PBA vs UMB in Three-Cushion — Rules, Formats, Players

How Korea's PBA tour differs from UMB three-cushion: set scoring, the 2-point bank-shot bonus, shot clocks, equipment, prize money and the player split.

Author: Setviva Engineering Team 739 words

TL;DR: Since 2019, professional three-cushion has run on two parallel tracks. The UMB world — federations, World Cups, the World Championship played since 1928 — scores one classic distance: 40 points with an equalising inning in groups, 50 without one in the knockout. Korea's PBA tour rebuilt the game as television: 15-point sets, a two-point bonus for bank shots, a 33-second clock and franchise team play. Same balls-and-cushions geometry, two genuinely different sports cultures — and as of mid-2026, still no general agreement between them.

Two organisations, two philosophies

The UMB (Union Mondiale de Billard) sits on top of national federations: you qualify through your federation, collect ranking points at World Cups and contest a world title whose lineage runs back to 1928. The PBA (Professional Billiards Association) launched in Korea in June 2019 as a franchise product built for broadcast, complete with a team league, sponsored squads and prize money on a different scale — a single PBA tour-stop winner takes home around ₩100 million, several times what a UMB World Cup winner earns. That economic gap, more than any rulebook line, is what pulled dozens of professionals across.

Scoring: sets against distance

The deepest difference is the shape of a match.

UMBPBA
Match unitOne race: 40 points (groups, with equalising inning) or 50 (knockout, none)Sets of 15 points (final set 11)
Match lengthSingle distanceBest-of-5; best-of-7 in semis and finals; a shoot-out decides 2–2 ties in early rounds
Comeback logicOne long arc — a bad patch can be ground back over 30 inningsLose a set, the slate wipes clean; lose two short sets and the match is nearly gone
Shot clock40 seconds, two time-outs33 seconds

If you know the classic format from our rules guide and the tournament-formats overview, think of the PBA as compressing a 50-point marathon into a sequence of sprints.

The bank-shot bonus — and what it is not

The PBA's most misunderstood rule: a point made cushion-first (the cue ball touches a rail before any ball) counts two. It is a scoring bonus, not a mandatory way to open a match — the break position is assigned normally and played as a normal shot. The bonus quietly rewires shot selection: a rail-first solution that a UMB player would treat as a last resort becomes, at two points, a calculated investment. Combine that with the shorter clock and 15-point sets and you get the PBA's signature style — earlier risk-taking, faster tempo, more spectacular routes — exactly the trade-off our match-strategy guide frames as risk budgeted against scoreboard pressure.

Equipment and presentation

UMB events standardise on Aramith Pro-Cup balls, Simonis cloth and mandatory heated tables, with the formal dress code peaking at waistcoat-and-bow-tie for the World Championship.
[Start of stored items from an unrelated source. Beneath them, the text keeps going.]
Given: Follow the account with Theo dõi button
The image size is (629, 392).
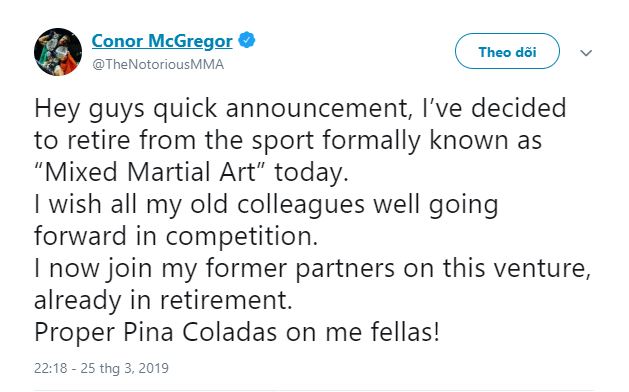Looking at the screenshot, I should 507,51.
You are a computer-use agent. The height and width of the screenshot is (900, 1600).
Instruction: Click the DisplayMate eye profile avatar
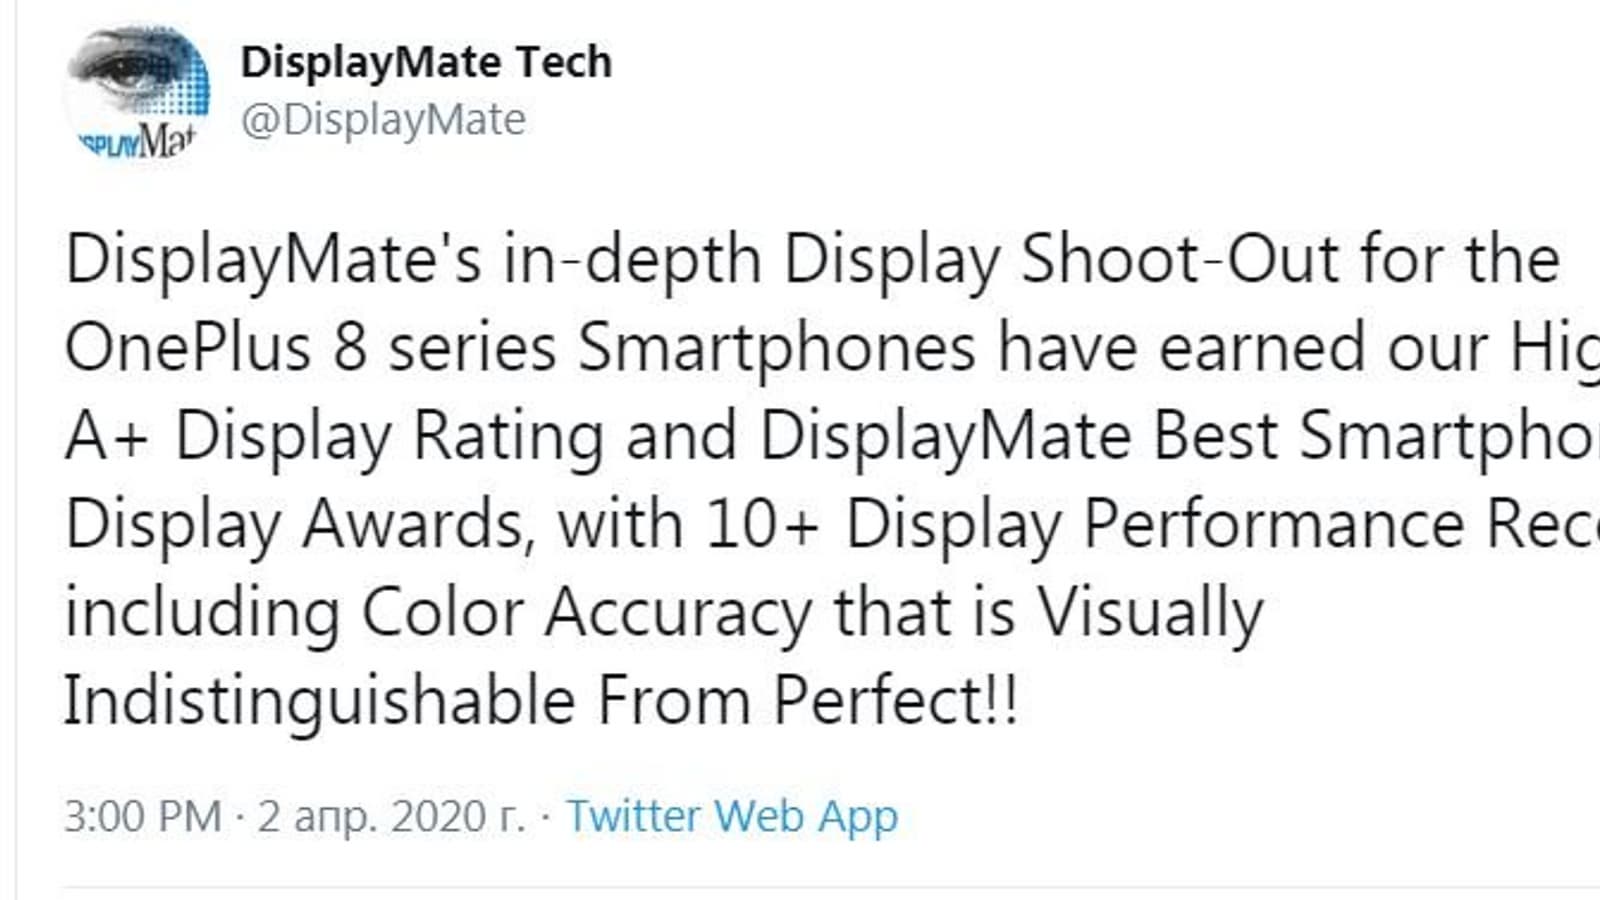(137, 93)
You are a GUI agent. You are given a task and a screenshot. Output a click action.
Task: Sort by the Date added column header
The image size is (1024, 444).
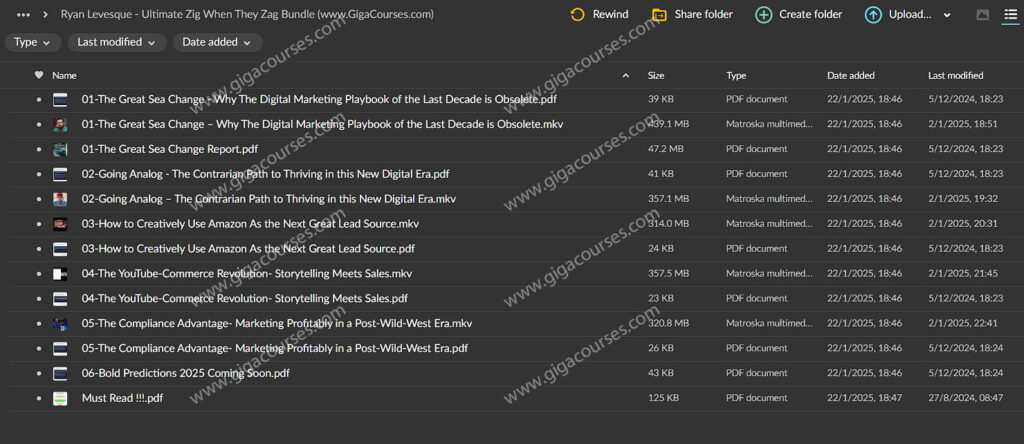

The PBA plays its own Helix balls (made by Korea's Kosmos), runs its events as television first — arena lighting, walk-ons, team uniforms — and tunes its regulations season by season, including nudging the shot clock from 35 down to 33 seconds. None of this changes the physics, but players who switch report that ball response and rhythm take real adjustment.

The player split — who plays where

The 2019 launch triggered transfers and sanctions in both directions. Cho Jae-ho and, from 2023, Daniel Sánchez headline the PBA side; Dick Jaspers, Marco Zanetti and Kim Haeng-jik stayed with the UMB world. The most instructive case is Frédéric Caudron: an early PBA marquee signing, he used the one-way return procedure the UMB created in March 2024 — apply through your federation, renounce the PBA, restart from zero ranking points — and by October 2025 had won the 77th UMB World Championship. That return door is, as of mid-2026, the only bridge between the tours: there is still no dual-licence arrangement, and the conflict has flared as recently as late 2024 with sanctions against federations whose players crossed over.
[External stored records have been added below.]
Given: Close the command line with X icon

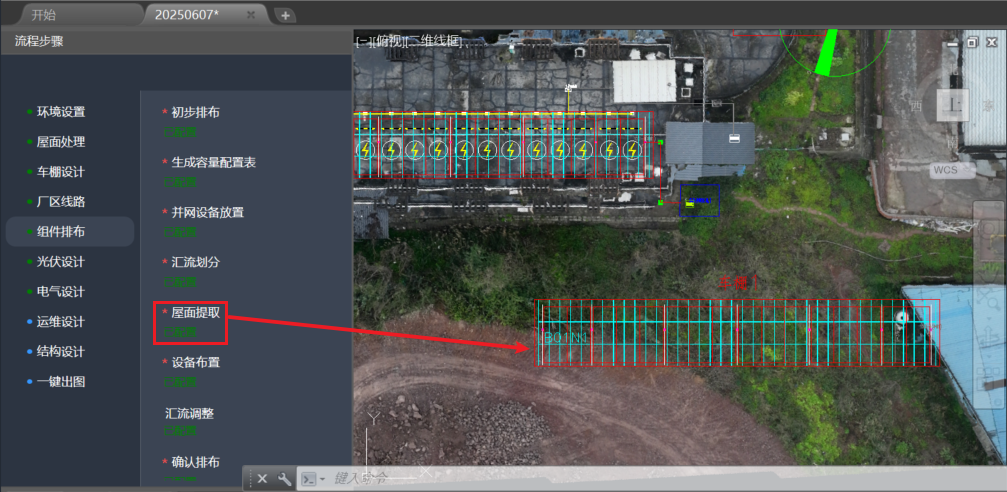Looking at the screenshot, I should point(262,479).
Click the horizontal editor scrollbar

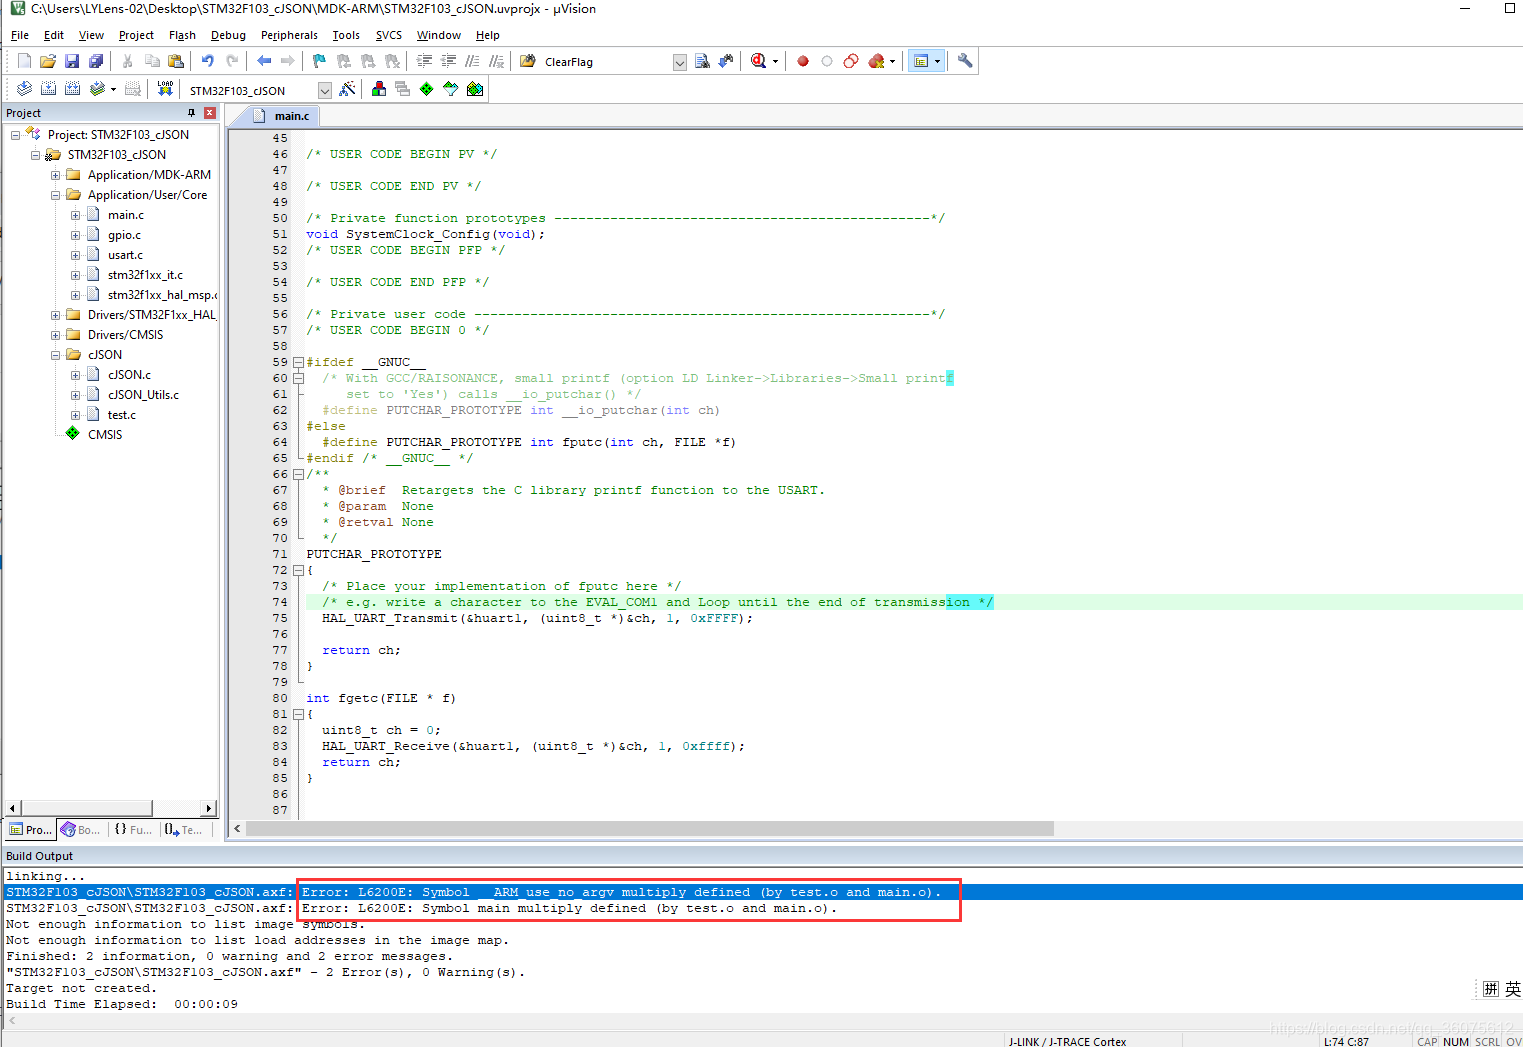click(640, 828)
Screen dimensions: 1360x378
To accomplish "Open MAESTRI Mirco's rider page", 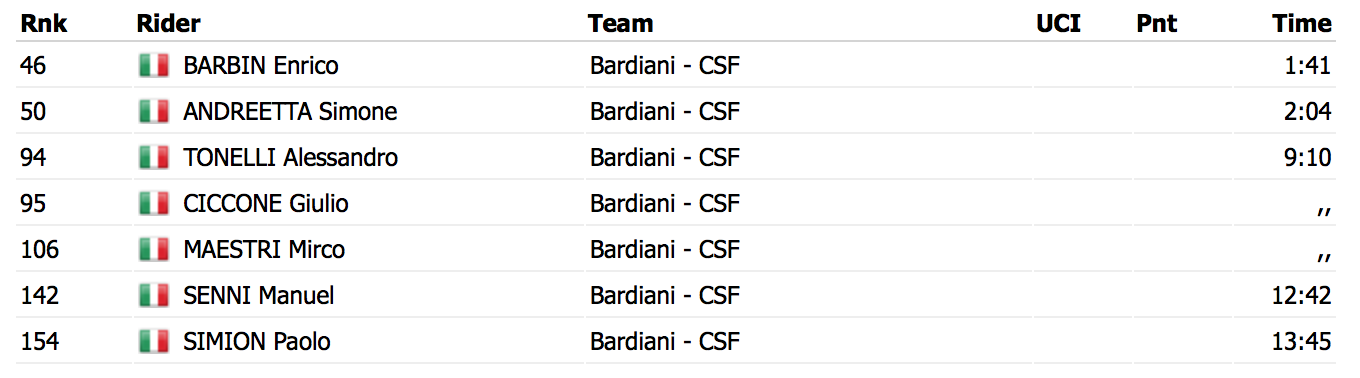I will click(264, 250).
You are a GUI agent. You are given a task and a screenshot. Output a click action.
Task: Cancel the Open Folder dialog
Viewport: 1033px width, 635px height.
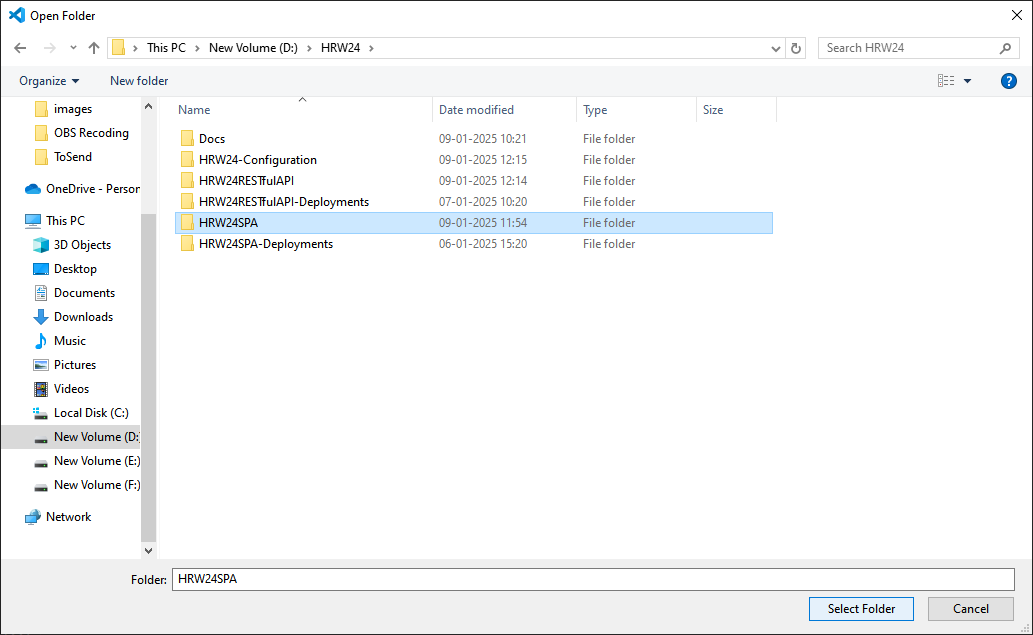click(970, 608)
Which rules should you practise?

For almost every amateur, the answer is UMB-style classic scoring: it is what your club, your league and the free 3ball simulator count. But the PBA formats make superb training pressure. Play a best-of-3 of 15-point sets against a friend and keep it honest with the live scoreboard — the set resets teach you to start cold, fast. If you want to feel the bank-shot bonus from the inside, spend a session scoring rail-first solutions double in your own count; our rail-first guide and the ticky guide cover the technique those two points are paying for.